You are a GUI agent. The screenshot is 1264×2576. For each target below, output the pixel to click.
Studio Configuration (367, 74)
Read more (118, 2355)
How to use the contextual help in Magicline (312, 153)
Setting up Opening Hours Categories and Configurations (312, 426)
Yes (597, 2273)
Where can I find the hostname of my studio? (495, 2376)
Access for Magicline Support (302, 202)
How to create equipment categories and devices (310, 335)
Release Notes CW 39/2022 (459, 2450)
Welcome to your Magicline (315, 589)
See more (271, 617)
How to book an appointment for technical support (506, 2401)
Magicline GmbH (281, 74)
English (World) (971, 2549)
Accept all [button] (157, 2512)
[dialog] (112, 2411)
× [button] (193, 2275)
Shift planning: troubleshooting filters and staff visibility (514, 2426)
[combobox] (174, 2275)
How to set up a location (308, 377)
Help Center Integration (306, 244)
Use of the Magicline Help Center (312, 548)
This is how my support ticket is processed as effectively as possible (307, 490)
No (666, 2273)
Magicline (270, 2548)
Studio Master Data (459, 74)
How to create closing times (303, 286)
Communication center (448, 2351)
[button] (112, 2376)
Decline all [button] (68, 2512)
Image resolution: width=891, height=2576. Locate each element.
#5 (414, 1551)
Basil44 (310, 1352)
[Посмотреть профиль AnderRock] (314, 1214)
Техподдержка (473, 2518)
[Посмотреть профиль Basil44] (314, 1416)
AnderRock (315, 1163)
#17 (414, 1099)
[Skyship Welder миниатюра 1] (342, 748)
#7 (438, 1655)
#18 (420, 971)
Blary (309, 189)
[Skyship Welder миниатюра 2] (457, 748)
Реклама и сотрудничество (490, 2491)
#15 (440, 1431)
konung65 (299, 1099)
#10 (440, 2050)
--------------------------------------------------
WHAT YOU HAVE TO DO: After reading through the material, report every line that holds "Welder".

RESPONSE AREA:
[Skyship Welder миниатюра 1] (342, 748)
[Skyship Welder миниатюра 2] (457, 748)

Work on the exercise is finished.